É justa a homenagem: existem alguns clássicos do género que podiam ser mais apreciados. Pense-se no Steve McQueen de “A Grande Evasão” e “Papillon”. Ou em “fuga de Alcatraz”. Ou no menos conhecido “Le Trou”, de 1960. São retratos de quem pode ganhar a liberdade ou perdê-la para sempre e o seu impacto não depende de um final feliz.
Com atores amadores, “Le Trou” sobressai por qualidades que são de invejar: realização sóbria mas trabalhada, humor, simplicidade, intensidade, surpresa final. Não apenas densidade psicológica mas sobretudo o relato dos trabalhos da fuga: mostrar quatro minutos de marteladas no cimento e isso servir a criar empatia? É mágico, é cinema puro.

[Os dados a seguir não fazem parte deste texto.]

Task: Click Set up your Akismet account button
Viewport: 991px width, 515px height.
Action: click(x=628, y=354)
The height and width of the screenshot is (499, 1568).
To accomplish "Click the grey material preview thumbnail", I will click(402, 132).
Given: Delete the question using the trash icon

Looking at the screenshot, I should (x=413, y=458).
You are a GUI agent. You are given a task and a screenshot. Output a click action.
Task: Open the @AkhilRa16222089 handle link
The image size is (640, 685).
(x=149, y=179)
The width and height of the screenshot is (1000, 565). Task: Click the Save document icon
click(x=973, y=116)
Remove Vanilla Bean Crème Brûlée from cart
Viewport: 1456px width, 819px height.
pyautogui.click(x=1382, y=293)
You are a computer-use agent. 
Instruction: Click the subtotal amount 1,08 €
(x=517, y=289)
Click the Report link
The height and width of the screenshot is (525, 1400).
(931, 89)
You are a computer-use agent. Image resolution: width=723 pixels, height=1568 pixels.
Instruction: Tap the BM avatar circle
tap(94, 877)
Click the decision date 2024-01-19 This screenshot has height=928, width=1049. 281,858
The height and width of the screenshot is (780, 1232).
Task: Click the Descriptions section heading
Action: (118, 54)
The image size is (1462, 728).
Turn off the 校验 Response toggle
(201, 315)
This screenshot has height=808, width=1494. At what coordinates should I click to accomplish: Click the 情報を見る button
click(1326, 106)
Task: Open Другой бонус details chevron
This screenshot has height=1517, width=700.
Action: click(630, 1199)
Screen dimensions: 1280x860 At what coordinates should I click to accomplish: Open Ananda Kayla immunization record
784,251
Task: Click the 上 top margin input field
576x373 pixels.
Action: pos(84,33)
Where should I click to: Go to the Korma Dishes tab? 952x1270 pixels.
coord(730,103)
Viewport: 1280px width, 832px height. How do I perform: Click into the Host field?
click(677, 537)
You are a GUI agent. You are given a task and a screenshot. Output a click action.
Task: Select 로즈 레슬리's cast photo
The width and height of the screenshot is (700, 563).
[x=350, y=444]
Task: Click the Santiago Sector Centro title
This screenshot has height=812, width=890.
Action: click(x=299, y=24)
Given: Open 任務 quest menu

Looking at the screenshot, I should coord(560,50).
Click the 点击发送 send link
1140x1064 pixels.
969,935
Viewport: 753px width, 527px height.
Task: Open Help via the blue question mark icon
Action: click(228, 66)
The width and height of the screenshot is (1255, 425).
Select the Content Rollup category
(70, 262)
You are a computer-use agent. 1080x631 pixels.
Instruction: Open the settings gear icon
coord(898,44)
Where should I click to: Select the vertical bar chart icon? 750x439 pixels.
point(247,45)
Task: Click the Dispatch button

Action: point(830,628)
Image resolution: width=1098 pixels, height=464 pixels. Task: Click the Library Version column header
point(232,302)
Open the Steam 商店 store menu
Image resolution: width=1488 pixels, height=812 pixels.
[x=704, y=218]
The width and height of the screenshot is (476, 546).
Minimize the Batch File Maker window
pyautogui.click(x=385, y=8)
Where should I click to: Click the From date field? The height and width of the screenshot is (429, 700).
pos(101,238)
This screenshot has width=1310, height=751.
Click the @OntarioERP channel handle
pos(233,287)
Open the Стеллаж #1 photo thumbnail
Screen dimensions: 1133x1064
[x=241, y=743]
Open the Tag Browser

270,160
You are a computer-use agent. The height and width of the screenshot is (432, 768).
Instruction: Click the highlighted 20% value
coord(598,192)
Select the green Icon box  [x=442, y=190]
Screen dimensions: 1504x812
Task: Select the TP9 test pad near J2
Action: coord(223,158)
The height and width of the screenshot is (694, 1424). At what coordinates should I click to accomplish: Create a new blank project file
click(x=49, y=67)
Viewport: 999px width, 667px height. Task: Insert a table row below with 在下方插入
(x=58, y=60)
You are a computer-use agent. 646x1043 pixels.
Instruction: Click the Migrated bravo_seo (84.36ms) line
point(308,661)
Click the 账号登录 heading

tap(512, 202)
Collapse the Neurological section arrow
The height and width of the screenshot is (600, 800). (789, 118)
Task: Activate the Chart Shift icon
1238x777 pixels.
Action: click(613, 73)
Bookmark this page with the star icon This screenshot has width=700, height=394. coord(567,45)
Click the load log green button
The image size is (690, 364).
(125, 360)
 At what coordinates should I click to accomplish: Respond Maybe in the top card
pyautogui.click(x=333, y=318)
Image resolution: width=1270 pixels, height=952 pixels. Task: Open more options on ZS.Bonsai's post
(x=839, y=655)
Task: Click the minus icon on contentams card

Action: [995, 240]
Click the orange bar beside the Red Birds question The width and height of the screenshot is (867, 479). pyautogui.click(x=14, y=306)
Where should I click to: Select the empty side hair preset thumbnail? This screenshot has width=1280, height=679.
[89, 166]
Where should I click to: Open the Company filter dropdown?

“César deve morrer”: o melhor para o final. Realizado em 2011 pelos irmãos Taviani, passa-se na cadeia de Rebibbia, onde os reclusos vão encenar a peça de Shakespeare sobre Júlio César, o último governante da República Romana. Escusado será dizer que nenhum deles era ator de profissão. Droga, Máfia e um homicida.
É-nos dado assistir às provas iniciais (não são muito convincentes) e depressa se segue uma metodologia original: as cenas são apresentadas na sequência correta mas tiradas de vários ensaios. Esses momentos foram realizados em várias divisões da cadeia. O lugar parece perfeito: algumas interpretações mereciam Óscar.
E aqui não é já magia o que aparece mas sim milagre: Salvatore Striano, o emotivo “Bruto”, aprofundou na cadeia o seu gosto por Shakespeare e a pena foi-lhe reduzida. É hoje ator e escritor. A fuga perfeita.